Autonomous F1
content pipeline.
Autonomous Formula 1 content pipeline: Veo 3 + NotebookLM + Nano Banana 2 generate Latin-American Spanish reels, Remotion edits, and Meta/YouTube/TikTok publish — daily.
Last video published
One orchestrator, six engines, three publishers.
The pipeline is a single Python orchestrator that wakes up on a schedule, talks to six generation engines through whichever interface they actually expose (browser, API, or local GPU), composes the results in Remotion, and posts the final reel to three platforms — emitting a structured telemetry event at every step.
System architecture — every node emits telemetry events
The pipeline is not a creative tool. It is a constraint-solver wearing creative clothes — 90% engineering around platform limits, 10% aesthetics.
The orchestrator picks the day's fact.
A daily run starts with the orchestrator pulling the schedule, deciding what is worth publishing today, and writing the script and prompt set for every downstream stage. Decisions are deterministic — same input data produces the same fact selection — so a failed run can be replayed without skewing the calendar.
Read sources, score candidates, write the script.
The schedule lives in SQLite and tracks which facts have already been published, which are reserved for race weekends, and which platform-quota windows are open. The orchestrator queries FastF1 for historical race telemetry and the OpenF1 API for current-season data, scores the candidates against simple recency and engagement heuristics, and writes the chosen fact into a typed Python object that travels through the rest of the pipeline.
From the same fact, the orchestrator generates three artefacts that the downstream stages will consume: the Spanish narration script (used by Qwen3-TTS), the natural-language prompt for Veo 3, and the data-plot specification (channel, range, presenter overlay) for matplotlib. Each is captured in code so the agent never drifts between runs.
Five engines, five interfaces, one record.
The most asymmetric part of the pipeline. Three Google products are driven through a browser via Playwright MCP because they have no public API. Voice synthesis runs locally on a 6 GB GPU because no commercial TTS produced acceptable Latin-American Spanish at the price point. Data plots are rendered with the standard Python plotting stack against real F1 telemetry.
Veo 3 — 8-second presenter clip.
Veo 3 is invoked through the Google AI Studio web UI under a real Chrome profile, driven by Playwright MCP. The prompt is written in natural language because that is the style Veo 3 actually obeys — JSON-schema prompts produce drift. The output is a 16:9 clip capped at 8 seconds per call by the free tier; the 9:16 reframe happens later in Remotion. The orchestrator polls Google's job queue until the render completes, downloads the MP4, and writes a `video_generated` event to telemetry.
prompts/veo3/ so style is consistent across daily runs.NotebookLM — explainer narration.
NotebookLM generates the conversational explainer audio that sits under the data-plot section of the reel. It is driven through the same Playwright MCP + real Chrome path as Veo 3. The orchestrator uploads the relevant source documents, asks for a single-host narration in the matching topic, waits for the render, and downloads the resulting MP3. Output is mixed with the Qwen3-TTS Spanish voice in Remotion.

> _RECORD SET_:
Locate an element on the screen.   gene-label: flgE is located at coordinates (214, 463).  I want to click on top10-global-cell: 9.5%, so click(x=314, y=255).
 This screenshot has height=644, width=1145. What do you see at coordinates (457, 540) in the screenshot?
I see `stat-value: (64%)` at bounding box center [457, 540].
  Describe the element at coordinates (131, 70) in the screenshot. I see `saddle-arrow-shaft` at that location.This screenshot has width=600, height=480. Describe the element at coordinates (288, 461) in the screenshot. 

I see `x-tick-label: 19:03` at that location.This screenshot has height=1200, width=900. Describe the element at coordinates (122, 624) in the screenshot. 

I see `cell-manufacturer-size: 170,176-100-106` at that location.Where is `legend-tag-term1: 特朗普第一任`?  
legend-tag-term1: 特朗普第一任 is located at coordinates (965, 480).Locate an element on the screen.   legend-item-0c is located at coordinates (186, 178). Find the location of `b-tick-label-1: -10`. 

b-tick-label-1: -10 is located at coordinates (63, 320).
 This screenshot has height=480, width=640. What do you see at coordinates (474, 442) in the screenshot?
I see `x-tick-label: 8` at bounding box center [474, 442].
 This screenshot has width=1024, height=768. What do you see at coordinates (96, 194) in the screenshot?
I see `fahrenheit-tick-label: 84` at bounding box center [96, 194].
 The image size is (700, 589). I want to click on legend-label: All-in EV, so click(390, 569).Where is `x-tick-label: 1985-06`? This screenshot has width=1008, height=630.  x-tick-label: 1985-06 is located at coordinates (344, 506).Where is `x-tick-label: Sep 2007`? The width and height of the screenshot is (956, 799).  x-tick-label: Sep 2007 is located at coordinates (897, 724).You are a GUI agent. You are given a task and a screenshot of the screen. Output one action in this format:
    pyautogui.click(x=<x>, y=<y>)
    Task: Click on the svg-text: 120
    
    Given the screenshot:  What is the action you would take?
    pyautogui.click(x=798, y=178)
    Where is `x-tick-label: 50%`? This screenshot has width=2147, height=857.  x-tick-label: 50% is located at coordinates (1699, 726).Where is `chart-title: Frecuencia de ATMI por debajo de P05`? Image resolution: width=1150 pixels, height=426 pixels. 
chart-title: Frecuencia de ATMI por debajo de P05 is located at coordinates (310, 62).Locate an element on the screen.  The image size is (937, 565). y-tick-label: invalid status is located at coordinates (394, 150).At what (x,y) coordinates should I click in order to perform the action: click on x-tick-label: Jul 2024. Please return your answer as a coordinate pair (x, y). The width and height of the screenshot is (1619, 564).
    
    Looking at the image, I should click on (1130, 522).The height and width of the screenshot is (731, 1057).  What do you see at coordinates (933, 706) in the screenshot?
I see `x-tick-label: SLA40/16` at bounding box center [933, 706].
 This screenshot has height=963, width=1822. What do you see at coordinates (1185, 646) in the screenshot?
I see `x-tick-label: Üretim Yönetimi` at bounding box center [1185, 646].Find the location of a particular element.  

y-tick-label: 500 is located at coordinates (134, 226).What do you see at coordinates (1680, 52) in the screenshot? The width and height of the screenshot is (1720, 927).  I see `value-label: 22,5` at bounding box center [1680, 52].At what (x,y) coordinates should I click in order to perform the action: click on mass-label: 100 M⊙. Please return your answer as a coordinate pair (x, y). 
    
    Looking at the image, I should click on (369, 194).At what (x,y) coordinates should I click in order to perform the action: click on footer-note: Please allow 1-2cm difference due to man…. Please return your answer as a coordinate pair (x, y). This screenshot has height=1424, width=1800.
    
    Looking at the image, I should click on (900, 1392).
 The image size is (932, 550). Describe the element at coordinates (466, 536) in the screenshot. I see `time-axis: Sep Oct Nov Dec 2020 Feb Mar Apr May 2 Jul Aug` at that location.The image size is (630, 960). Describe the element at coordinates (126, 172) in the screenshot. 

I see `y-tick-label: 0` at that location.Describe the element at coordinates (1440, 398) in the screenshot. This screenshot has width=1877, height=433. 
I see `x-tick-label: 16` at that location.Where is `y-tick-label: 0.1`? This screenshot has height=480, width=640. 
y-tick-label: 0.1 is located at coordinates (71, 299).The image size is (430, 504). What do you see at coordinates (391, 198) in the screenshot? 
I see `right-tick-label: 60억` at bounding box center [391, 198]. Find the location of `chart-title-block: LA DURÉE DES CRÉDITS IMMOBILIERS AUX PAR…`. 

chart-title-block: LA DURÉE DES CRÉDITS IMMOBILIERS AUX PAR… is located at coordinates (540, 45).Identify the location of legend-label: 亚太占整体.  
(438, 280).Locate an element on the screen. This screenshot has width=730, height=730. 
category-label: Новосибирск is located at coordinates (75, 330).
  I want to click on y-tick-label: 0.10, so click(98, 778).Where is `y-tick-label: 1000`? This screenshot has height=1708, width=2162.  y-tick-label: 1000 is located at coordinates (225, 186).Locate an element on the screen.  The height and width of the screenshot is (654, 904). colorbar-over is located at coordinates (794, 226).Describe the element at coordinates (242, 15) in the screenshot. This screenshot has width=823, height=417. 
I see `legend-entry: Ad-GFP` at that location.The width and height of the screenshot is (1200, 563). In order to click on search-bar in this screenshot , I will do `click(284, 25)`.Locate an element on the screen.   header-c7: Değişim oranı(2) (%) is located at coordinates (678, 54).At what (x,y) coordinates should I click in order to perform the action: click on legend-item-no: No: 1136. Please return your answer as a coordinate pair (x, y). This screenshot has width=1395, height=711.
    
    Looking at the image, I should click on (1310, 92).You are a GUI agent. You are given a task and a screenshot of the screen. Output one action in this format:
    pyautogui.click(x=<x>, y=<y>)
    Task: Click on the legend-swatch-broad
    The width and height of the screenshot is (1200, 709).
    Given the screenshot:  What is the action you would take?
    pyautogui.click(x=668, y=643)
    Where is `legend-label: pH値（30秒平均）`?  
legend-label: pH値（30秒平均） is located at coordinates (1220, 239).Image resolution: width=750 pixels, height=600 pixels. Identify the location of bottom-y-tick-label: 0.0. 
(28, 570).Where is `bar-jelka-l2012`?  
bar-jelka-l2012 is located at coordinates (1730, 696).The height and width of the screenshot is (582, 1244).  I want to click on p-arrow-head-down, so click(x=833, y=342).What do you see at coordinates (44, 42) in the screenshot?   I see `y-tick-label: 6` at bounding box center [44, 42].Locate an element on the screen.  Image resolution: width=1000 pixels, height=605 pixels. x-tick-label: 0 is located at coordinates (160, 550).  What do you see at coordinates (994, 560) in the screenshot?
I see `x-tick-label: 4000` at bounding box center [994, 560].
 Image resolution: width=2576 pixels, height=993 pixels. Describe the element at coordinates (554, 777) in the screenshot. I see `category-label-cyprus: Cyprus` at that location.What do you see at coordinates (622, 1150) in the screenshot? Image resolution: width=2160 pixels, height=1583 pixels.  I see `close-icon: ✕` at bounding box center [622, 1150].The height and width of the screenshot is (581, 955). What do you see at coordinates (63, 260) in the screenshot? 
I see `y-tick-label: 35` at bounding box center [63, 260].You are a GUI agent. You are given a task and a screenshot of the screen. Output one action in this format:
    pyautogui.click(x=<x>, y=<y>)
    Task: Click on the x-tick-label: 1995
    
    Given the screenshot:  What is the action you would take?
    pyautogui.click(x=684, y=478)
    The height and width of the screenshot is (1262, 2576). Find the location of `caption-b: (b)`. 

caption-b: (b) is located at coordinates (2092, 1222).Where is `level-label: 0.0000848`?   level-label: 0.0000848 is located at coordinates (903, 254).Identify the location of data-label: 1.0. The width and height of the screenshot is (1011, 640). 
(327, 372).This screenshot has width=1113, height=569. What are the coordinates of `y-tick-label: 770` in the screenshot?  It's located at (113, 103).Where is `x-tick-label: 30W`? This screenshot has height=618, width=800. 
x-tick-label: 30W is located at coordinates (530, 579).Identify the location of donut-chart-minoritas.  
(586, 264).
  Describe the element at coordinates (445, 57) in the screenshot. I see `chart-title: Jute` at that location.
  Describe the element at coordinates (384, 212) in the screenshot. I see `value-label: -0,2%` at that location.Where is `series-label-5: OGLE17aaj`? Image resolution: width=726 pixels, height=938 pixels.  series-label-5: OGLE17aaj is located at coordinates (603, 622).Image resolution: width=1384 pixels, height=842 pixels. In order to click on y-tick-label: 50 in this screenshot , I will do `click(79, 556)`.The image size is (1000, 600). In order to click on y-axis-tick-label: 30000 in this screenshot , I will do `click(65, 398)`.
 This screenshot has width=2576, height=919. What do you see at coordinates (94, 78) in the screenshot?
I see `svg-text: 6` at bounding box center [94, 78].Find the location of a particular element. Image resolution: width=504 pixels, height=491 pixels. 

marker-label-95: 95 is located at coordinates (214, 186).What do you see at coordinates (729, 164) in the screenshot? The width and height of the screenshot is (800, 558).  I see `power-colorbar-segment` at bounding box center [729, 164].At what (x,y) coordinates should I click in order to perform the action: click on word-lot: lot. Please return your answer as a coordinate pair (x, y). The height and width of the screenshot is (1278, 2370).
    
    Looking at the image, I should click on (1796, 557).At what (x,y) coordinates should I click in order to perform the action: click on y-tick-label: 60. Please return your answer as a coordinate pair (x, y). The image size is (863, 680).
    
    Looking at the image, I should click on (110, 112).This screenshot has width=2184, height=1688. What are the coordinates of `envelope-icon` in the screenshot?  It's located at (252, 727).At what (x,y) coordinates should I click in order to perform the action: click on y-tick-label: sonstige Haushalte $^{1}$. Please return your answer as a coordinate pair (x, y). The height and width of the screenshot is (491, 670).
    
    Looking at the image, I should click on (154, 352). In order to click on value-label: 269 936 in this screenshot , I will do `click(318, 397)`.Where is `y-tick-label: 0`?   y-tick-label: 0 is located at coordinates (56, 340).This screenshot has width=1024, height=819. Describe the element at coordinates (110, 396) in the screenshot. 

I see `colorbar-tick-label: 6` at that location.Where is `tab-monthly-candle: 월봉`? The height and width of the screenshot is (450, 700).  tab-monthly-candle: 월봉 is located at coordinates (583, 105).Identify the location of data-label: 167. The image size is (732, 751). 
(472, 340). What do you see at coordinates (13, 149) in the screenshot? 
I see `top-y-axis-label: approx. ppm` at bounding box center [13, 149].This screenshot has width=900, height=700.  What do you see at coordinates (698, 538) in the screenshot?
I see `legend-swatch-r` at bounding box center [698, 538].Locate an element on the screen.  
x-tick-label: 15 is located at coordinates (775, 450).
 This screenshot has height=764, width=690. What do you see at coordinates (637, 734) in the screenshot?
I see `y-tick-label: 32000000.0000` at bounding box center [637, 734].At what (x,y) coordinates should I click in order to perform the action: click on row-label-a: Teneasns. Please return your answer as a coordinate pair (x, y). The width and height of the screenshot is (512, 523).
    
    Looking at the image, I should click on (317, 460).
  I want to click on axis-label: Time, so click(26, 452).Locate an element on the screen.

> _ACTION ITEM 1_:
Reproduce word for word the passage of the F1 content pipeline page starting at "Five engines, five" and ending at "real F1 telemetry.".
> _ACTION ITEM 2_:
List every artefact that, according to the F1 content pipeline page, the orchestrator generates from the chosen fact for the downstream stages.

> _WRITTEN RESPONSE 1_:
Five engines, five interfaces, one record.
The most asymmetric part of the pipeline. Three Google products are driven through a browser via Playwright MCP because they have no public API. Voice synthesis runs locally on a 6 GB GPU because no commercial TTS produced acceptable Latin-American Spanish at the price point. Data plots are rendered with the standard Python plotting stack against real F1 telemetry.

> _WRITTEN RESPONSE 2_:
- The Spanish narration script (used by Qwen3-TTS)
- The natural-language prompt for Veo 3
- The data-plot specification (channel, range, presenter overlay) for matplotlib